14 Kasım 2020 Cumartesi

CUMA DONU

 CUMA DONU

 

     Okulların tatile girdiği haftanın ertesinde mahalle arkadaşlarımla Eski Baraj gölündeki suyu kanallara aktaran havuzundayız. Yüzme yarışı yaparken, havuzun öte yanında 18-20 yaşlarında olduğunu sandığım zayıf, orta boylu biri, ellerini kavuşturmuş; bizleri izliyordu.

     Bu olağandı.

     Baraja gezmeye gelenler, suda yaptığımız oyunları izler, yüzme bilenler bizlere imrenip suya girer, bilmeyenler ya da yüzmek istemeyenler bir süre sonra giderlerdi. Bu yabancıyı meraklılardan biridir diye önceleri önemsemedim. Ancak bizi uzun süre izlemeye devam edince; fark ettirmeden, ‘acaba ne yapacak?’’ diye ben de göz ucuyla onu izlemeye başladım. Arkadaşlarım ise kendi alemlerinde; havuza girip çıkıp, oyunlarını sürdürüyorlardı.

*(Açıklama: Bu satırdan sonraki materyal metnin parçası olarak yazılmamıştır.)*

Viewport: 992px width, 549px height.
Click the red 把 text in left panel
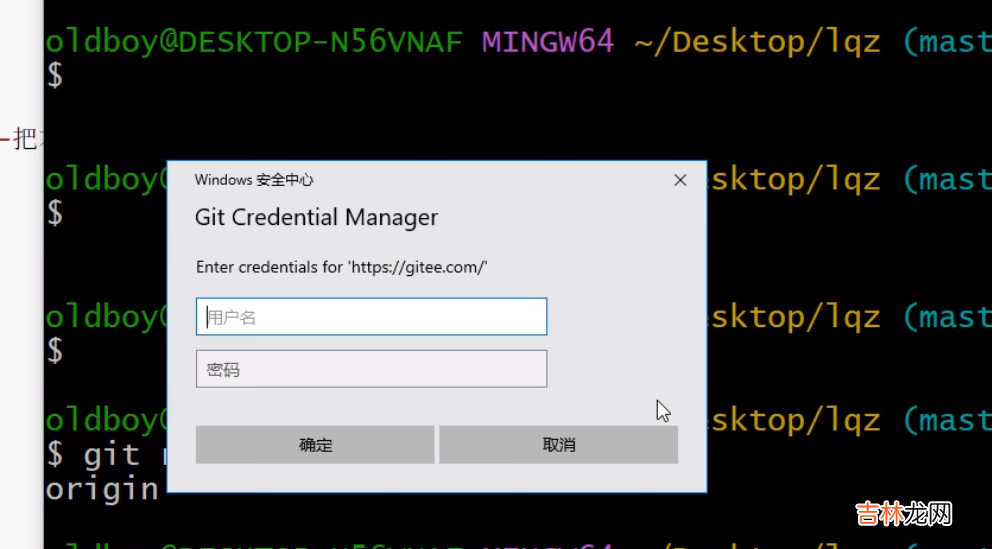(x=22, y=139)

     Yabancı bizi bir süre daha izledikten sonra, havuzun kenarındaki çalılığın ardına geçip, ağır hareketlerle soyunmaya başladı. Önce ayakkabılarını çıkarıp bir kenara koydu. Sonra gömleğini, ardından atletini ve bir süre çevreyi kolaçan ettikten sonra da pantolonunu çıkardı, dürdü; öteki giyitleri ile birlikte çalıların arasına yerleştirdi. Soyunduğuna göre suya girecek olmalı… Üstünde mayo niyetine giydiği; paçaları dizlerinin altına kadar uzanan, dedelerimizin ''cumadonu''dediği beyazı boza dönmüş bir içlik vardı. İçliğin ön tarafındaki, sol paçasında yeşil boyayla yazılmış, baş tarafındaki harfleri olmayan 'rikası' olarak okuduğum bir yazı dikkatimi çekti.

     Kolları, ellerinden dirseklerine kadar ‘’amele yanığıydı.’’ Dirseklerinden omuz başlarına kadar ve gövdesinin tamamı ise, hiç güneş görmemiş olacak ki; bembeyazdı.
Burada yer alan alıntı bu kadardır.